Back In December, a podcaster asked Albert Mohler, the president of the Southern Baptist Theological Seminary in Louisville, if Jimmy Carter was a “born-again Christian.” Jimmy Carter always said he was a born-again Christian, but the podcaster’s question seemed to imply Mohler might have better insight to Carter’s spiritual condition than Carter himself.

Here is the way Baptist News Global handled the story:

Toward the end of the nearly three-hour interview with Sean DeMars, lead pastor at Sixth Ave Church in Decatur, Ala., Mohler responded to a listener question: “Do you think that Jimmy Carter is a born-again Christian?”

Carter, a former Southern Baptist, is by all measures the most devout and churchgoing president in modern history. But Mohler couldn’t say for sure whether the 100-year-old is “born again.”

“I have to hope and pray,” he replied. “So I’ve had some personal engagements with the former president. He has mentioned me in four books. Negatively. … He’s not a fan of the conservative resurgence in the SBC. And remember, I got into the thickest controversy early in my life in Georgia where I was editor of the paper, which guess what? Jimmy Carter’s in Georgia and cares a lot about Georgia.”

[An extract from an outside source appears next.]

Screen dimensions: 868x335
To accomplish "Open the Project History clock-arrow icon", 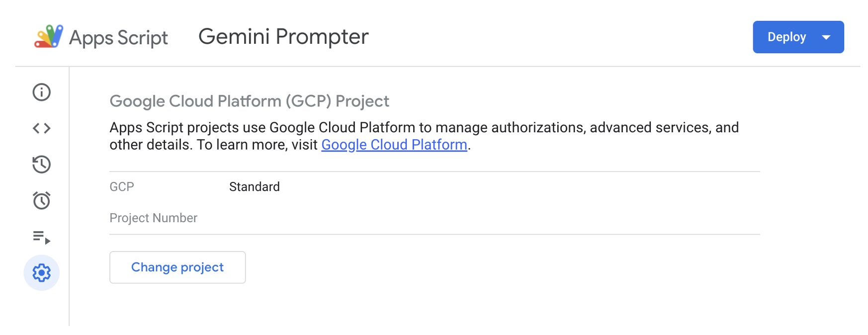I will (x=42, y=165).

Mohler described Carter as “like your typical SBC deacon in a more liberal church.”

Here is what I wrote at the time:

One might argue that Mohler is saying, as a Calvinist, that on this side of eternity no one can be truly sure who is saved and who is not saved. That’s a fair position. But I am not sure this is what Mohler meant when he was referring to Carter. I wonder if he would question the salvation of people in his own circle in the same way that he questions the faith commitment of the former president.

In Matthew 7, Jesus told his disciples how to identity a false prophet: “Wherefore by their fruits ye shall known them.” Anyone who has followed Jimmy Carter’s life and career knows that he has: 1. Said that he was “born again.” 2. Displayed the “fruits” of a follower of Jesus. That’s good enough for me.

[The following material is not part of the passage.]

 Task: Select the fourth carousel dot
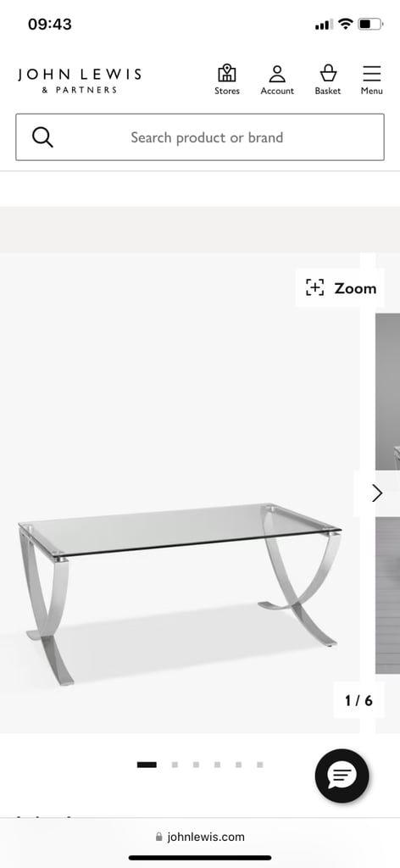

Of course if one defined a true “born-again Christian” by whether or not a person conforms to Mohler’s views about the inerrancy of scripture, complementarianism, Calvinism, and Christian nationalism, Carter might fall short.

I can’t help but think Christianity Today editor-in-chief Russell Moore had Mohler, his former mentor, in mind as he wrote his recent piece, “Jimmy Carter at the Judgment Seat.” Here is a taste:

Those outside of the evangelical Christianity subculture might not be aware that on some matters, we have developed unwritten rules of Jesuitical complexity to enable us to disobey certain clear directives of Jesus without having to admit to doing so. The elderly women in my home church would never approve of bragging about themselves, but doing so is made alright by adding the words “if I do say so myself” right before or after the boast.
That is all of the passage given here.